» Exercise brief
Out of all the lines below, count those with the word "Switch". Give the number only.

Data entries:
*** Block opens ***

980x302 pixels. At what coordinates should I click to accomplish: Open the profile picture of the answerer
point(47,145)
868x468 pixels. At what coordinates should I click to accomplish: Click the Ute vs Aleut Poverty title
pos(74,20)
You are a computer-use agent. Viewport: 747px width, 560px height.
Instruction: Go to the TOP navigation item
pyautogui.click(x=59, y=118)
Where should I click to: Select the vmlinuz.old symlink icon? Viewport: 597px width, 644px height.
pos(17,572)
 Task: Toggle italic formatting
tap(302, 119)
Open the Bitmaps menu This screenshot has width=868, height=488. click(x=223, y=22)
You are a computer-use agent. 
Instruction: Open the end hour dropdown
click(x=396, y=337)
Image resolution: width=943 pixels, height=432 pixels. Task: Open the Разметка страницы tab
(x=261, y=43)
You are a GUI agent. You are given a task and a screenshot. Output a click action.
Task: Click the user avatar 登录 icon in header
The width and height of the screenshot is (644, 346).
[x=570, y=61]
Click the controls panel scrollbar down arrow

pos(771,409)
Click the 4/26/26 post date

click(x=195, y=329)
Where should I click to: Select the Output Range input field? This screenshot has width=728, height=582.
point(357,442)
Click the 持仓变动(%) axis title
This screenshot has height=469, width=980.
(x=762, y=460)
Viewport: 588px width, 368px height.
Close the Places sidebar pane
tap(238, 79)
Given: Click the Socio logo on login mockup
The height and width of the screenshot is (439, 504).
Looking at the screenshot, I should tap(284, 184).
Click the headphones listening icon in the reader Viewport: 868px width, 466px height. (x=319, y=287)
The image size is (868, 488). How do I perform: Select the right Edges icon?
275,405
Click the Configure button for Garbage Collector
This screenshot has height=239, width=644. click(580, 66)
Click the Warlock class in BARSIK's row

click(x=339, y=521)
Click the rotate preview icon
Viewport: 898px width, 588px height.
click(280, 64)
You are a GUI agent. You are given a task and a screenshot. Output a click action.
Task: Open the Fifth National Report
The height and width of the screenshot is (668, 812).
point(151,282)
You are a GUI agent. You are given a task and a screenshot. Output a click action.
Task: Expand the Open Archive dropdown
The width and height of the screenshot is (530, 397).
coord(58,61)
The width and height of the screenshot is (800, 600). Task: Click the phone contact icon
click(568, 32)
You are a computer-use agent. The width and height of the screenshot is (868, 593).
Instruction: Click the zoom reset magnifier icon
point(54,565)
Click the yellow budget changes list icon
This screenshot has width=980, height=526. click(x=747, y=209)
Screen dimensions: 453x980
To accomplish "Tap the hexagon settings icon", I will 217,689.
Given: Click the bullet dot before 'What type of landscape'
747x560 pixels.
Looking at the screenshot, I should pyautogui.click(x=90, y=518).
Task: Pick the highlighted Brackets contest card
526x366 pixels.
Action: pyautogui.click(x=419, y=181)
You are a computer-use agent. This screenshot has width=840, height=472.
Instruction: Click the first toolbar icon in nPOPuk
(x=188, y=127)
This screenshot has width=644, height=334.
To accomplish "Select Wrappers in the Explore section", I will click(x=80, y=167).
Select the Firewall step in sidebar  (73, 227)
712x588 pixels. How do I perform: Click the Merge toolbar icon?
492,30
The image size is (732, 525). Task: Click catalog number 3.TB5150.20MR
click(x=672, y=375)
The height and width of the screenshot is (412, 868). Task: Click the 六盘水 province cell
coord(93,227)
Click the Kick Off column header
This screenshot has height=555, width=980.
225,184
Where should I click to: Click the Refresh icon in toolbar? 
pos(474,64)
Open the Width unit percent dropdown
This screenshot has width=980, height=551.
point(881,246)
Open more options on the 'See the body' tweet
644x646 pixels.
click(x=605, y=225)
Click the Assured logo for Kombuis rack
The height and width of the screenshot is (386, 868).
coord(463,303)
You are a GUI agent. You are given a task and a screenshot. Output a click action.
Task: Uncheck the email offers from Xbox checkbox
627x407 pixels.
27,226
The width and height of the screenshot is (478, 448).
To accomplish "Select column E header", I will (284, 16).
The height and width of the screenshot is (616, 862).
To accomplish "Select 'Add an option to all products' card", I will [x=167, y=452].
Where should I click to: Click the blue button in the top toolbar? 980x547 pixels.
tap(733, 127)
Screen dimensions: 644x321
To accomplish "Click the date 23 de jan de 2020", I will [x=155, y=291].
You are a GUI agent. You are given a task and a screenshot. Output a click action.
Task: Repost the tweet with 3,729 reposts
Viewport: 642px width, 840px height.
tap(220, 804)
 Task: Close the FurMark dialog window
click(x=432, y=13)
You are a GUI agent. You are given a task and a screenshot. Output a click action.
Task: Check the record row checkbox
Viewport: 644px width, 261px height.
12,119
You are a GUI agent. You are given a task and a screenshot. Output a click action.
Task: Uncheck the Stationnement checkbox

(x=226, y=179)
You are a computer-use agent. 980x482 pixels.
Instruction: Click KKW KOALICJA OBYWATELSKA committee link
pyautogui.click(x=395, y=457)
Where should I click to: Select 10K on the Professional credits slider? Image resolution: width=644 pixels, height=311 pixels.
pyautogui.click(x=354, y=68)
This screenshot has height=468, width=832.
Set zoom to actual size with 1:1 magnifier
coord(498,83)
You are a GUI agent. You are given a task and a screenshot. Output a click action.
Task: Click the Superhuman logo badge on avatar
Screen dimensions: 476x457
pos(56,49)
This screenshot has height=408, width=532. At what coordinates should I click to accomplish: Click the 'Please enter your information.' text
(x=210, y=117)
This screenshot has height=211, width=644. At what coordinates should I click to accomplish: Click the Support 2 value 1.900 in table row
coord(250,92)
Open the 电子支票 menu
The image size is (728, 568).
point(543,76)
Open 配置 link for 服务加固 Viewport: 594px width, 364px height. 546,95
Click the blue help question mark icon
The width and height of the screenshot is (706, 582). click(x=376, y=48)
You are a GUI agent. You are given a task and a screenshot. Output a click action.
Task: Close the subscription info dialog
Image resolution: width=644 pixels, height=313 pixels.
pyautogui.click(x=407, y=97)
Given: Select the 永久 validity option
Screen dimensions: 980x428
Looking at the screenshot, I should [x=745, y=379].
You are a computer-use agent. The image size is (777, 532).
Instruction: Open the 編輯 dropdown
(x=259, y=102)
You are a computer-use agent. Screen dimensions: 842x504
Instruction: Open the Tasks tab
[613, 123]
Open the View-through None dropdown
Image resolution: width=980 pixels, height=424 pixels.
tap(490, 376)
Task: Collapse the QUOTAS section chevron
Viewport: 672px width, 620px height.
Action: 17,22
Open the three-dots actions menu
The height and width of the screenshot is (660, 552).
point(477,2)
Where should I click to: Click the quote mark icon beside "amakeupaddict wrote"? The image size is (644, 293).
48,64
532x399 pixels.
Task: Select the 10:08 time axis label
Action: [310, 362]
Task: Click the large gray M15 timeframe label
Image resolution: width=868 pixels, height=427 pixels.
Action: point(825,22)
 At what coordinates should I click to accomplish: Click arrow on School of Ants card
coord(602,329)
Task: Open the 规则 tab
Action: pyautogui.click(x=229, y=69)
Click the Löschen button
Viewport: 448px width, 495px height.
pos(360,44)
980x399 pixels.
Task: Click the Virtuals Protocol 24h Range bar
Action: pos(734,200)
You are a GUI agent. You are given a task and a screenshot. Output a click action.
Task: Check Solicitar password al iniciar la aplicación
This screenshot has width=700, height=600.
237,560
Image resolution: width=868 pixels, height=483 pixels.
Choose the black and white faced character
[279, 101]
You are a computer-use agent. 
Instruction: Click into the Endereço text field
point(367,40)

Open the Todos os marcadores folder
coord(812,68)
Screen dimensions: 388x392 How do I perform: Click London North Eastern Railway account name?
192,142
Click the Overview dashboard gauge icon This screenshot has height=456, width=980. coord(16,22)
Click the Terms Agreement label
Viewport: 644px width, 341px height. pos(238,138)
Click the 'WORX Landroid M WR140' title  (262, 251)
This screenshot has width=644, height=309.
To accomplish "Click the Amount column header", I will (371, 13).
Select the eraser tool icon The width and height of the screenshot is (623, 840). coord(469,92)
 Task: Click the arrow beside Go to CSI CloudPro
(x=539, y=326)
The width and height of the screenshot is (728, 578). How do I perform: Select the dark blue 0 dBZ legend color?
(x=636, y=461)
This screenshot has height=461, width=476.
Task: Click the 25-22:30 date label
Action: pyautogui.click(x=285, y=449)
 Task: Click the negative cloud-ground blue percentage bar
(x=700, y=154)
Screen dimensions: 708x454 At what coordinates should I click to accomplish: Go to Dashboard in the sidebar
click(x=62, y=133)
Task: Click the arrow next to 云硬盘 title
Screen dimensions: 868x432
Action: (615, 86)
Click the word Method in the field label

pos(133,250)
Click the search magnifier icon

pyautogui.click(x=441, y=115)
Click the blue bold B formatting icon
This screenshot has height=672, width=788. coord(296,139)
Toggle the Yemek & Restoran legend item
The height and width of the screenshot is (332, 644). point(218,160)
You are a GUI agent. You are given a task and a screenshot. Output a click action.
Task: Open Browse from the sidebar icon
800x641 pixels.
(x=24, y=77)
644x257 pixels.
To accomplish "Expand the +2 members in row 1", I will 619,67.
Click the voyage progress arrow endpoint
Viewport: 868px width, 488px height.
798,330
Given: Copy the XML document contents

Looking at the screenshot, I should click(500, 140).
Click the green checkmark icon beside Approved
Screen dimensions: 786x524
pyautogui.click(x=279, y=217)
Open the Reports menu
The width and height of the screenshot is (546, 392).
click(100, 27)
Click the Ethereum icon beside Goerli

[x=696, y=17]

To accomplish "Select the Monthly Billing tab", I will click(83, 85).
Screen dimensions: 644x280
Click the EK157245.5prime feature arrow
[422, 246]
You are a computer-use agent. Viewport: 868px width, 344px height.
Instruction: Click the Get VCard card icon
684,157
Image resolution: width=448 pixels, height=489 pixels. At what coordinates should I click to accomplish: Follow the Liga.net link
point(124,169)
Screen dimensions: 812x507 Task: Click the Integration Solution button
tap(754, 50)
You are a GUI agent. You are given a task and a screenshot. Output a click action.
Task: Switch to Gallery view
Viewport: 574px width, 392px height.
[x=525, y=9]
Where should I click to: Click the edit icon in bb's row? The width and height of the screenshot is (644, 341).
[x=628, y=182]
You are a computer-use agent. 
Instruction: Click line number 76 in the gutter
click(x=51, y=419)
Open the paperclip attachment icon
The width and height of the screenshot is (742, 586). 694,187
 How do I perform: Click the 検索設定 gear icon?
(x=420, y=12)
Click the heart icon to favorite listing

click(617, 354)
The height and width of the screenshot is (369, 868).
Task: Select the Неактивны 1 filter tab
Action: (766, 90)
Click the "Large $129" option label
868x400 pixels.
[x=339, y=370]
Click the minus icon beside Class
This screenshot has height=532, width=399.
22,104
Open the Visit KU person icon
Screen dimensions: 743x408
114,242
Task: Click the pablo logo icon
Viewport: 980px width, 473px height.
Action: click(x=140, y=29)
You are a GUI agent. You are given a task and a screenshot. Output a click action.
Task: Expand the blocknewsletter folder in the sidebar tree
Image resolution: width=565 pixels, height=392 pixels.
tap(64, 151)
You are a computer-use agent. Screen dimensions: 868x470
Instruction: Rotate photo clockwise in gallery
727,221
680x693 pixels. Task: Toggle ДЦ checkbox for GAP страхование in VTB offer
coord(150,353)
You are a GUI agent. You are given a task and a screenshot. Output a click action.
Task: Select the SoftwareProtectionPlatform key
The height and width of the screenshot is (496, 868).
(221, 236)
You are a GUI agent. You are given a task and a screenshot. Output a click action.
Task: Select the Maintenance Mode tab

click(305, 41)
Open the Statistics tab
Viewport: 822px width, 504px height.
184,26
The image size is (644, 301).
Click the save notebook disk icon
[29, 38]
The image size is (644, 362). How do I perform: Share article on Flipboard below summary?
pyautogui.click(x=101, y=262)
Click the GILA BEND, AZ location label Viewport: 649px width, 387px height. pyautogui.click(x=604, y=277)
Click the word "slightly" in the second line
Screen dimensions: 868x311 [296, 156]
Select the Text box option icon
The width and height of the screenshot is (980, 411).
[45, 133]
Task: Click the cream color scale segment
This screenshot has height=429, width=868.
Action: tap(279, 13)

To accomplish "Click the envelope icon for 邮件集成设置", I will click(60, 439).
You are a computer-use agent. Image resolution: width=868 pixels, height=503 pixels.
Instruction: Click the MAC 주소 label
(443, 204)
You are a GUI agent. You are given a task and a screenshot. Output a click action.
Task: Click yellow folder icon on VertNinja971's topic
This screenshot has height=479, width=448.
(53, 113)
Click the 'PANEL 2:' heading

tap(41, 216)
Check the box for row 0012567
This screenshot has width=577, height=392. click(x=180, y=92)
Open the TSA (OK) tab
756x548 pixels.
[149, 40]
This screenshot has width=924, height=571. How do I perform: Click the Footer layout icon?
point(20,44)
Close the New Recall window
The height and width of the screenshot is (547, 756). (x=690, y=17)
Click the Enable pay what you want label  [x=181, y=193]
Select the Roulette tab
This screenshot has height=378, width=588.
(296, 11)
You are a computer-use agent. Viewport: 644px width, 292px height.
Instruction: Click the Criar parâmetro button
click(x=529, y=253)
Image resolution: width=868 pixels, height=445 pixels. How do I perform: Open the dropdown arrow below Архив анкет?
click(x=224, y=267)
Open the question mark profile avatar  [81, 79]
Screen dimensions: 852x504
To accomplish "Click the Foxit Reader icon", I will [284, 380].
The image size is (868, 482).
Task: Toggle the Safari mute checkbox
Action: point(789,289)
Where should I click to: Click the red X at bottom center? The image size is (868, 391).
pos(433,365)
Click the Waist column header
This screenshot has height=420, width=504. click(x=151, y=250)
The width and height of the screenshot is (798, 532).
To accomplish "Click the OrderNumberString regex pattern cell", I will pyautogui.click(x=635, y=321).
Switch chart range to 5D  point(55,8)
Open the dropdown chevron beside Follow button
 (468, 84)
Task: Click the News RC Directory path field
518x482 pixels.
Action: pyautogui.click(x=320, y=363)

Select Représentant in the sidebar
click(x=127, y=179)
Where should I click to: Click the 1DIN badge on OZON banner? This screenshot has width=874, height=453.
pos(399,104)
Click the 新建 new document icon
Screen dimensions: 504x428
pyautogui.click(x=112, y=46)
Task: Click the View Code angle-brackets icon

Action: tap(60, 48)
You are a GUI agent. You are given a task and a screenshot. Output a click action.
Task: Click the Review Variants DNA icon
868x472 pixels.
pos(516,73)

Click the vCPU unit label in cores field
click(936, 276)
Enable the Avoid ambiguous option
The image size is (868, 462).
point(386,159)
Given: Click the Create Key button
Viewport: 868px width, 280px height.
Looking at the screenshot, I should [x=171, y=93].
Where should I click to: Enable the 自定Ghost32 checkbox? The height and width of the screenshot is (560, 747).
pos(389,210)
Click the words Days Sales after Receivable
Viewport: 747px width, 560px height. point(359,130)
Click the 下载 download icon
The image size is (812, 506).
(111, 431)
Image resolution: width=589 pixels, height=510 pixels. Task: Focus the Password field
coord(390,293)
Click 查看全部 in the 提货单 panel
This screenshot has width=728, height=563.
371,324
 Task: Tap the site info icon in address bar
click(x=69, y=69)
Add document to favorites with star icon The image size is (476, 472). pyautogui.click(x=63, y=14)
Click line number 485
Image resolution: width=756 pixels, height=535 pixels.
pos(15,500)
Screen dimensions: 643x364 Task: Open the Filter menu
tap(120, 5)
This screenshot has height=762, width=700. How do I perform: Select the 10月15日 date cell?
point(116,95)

*** Block closes ***

» Exercise answer
2